How well has Corporate India done in the last decade? That question throws up some surprising answers. Taking the 1,000 largest companies, whose detailed numbers will be published by Business Standard later this month, their turnover quadrupled to Rs 12,09,000 crore (or Rs 12.1 trillion) in the 10 years to 2004-05 -- which works out to an annual average growth rate of 15 per cent.
Net profits grew marginally faster, at just under 16 per cent annually. In the same period, the Indian economy grew in nominal terms to 3.75 times its 1994-95 size -- at an annual average rate (including inflation) of 14 per cent.
In short, the largest companies in India did only fractionally better than the economy as a whole. What is important to note is that the large companies are in manufacturing and services, whereas GDP includes slow-moving agriculture as well.
Non-agricultural GDP, therefore, seems to have been growing faster than the largest companies -- and this is the real surprise. Additionally, since profitability numbers were by and large the same at the end as at the start (8.9 per cent of turnover, from 8.3 per cent), Corporate India has little to brag about.
How does one explain these trends? Perhaps the churn in the corporate sector that has been induced by the reform process and the birth of more competitive markets, has meant that some giants of yore have slipped in performance -- like Indian Iron, Nocil, FACT, ITI and Escorts, all of which ranked in the first 50 in 1994-95 and figure much lower in the Business Standard Research Bureau's current rankings.
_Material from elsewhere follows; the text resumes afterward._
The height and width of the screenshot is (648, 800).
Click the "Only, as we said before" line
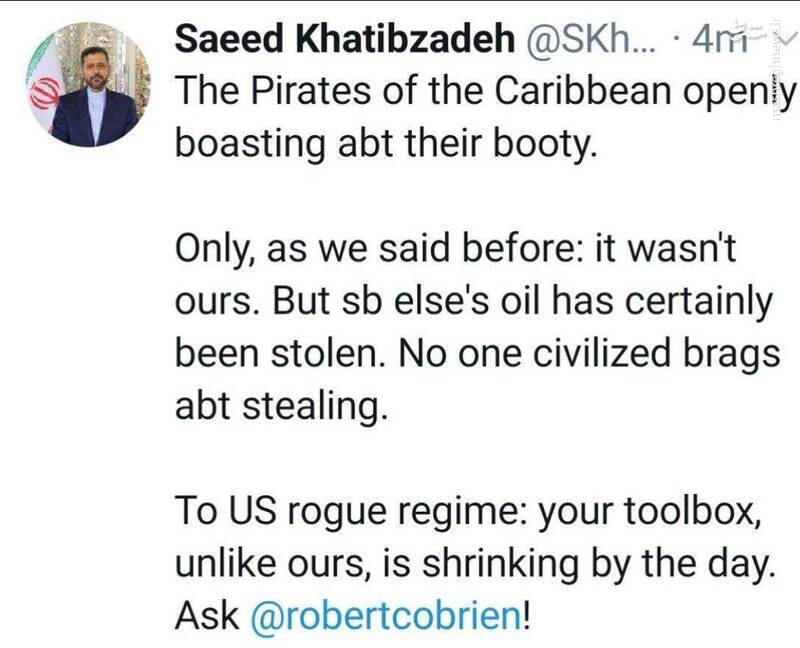click(455, 250)
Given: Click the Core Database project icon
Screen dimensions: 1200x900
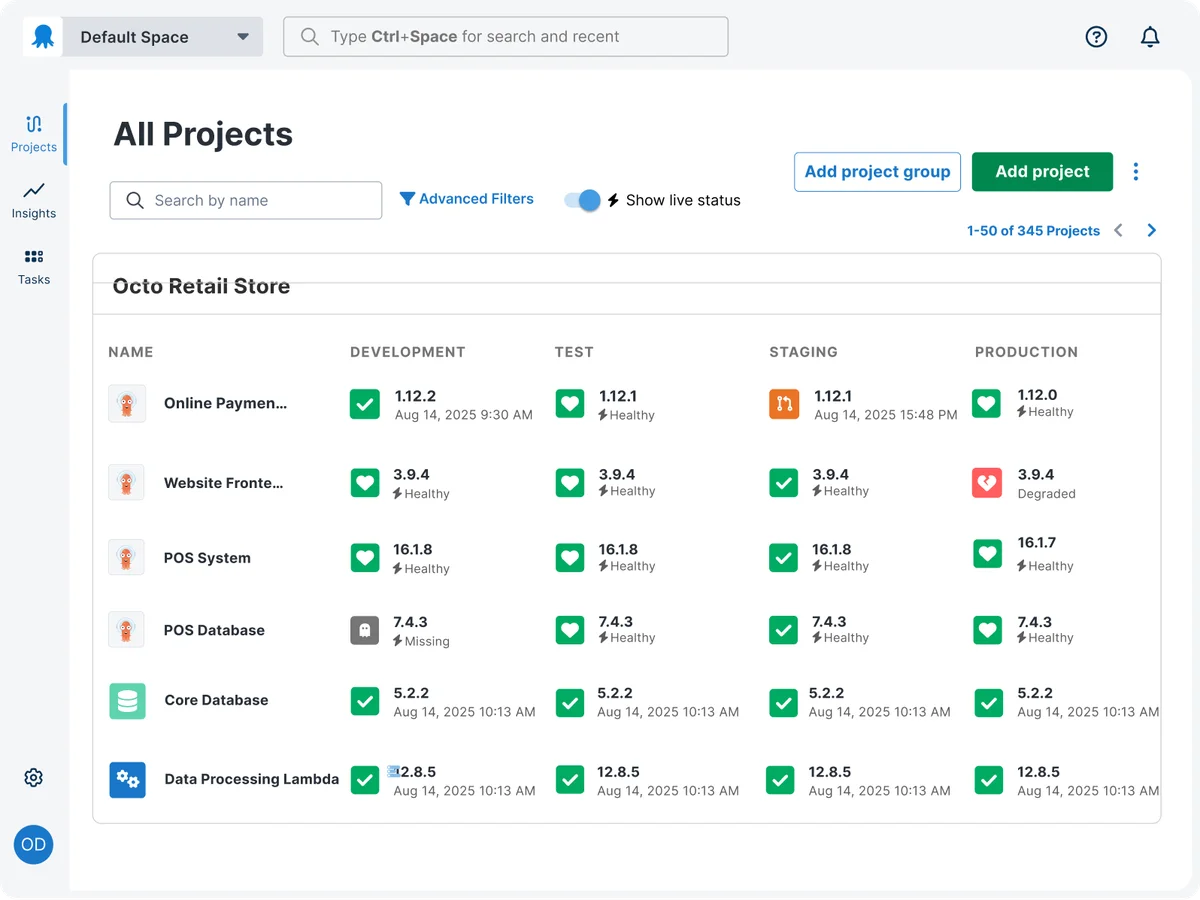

A second explanation could be that small and medium firms have been doing better than the large ones -- but the figures tell us the opposite. For instance, the largest firms have grown much faster (some quintupling in size) than those ranked just above the 1,000 mark.
Indeed, the company ranked 1,000 today is not even twice the size of the one with the same rank a decade ago.
A more plausible explanation could be that industry as a whole has not grown faster than GDP during the past decade, so one should not expect companies to have done much better; but that raises the question about firms in the rapidly growing service sector.
Whatever the complexities in trying to explain the numbers, the truth is that the average Indian corporate giant has been an average performer in the last 10 years. In short, let's cut the hype.
There is a slight improvement in profits, of course -- but at least in the latter half of the period, this has been entirely on account of saving on labour costs. As Business Standard has reported, the share of labour in total cost dropped between 2000-01 and 2004-05 by 1.41 percentage points to 8.13 per cent (calculated for a larger sample of over 3,000 firms).
This would explain the improvement in profitability by 0.6 percentage point. Before trade union hackles rise, that does not necessarily mean labour has been squeezed, all it points to are productivity gains and better use of installed capacity.
But it is interesting to note from the pan-Asian salary surveys of recent years that India leads Asia every year in salary hikes (usually in the 15 per cent range). Indeed, anecdotal evidence suggests that senior managers in most cases have done better than that -- reflecting either scarcity or greater competitive pressures (or a weakness of shareholder control).
As we get into the season for third-quarter company results, it would be useful to bear these trends in mind, because Indian companies are entering a new phase. The tear-away profit growth of the past three years, fuelled by lower interest rates, will come to an end.
The substantial cost increases (salaries, raw materials, energy, debt) that are now in evidence cannot always be passed on. Indeed, since many companies are into the investment phase of the business cycle, there will almost certainly be a squeeze on net profit margins as debt levels climb.
As a leading, non-recognised predictor of the stock market, I would think that share prices don't have much room left to climb.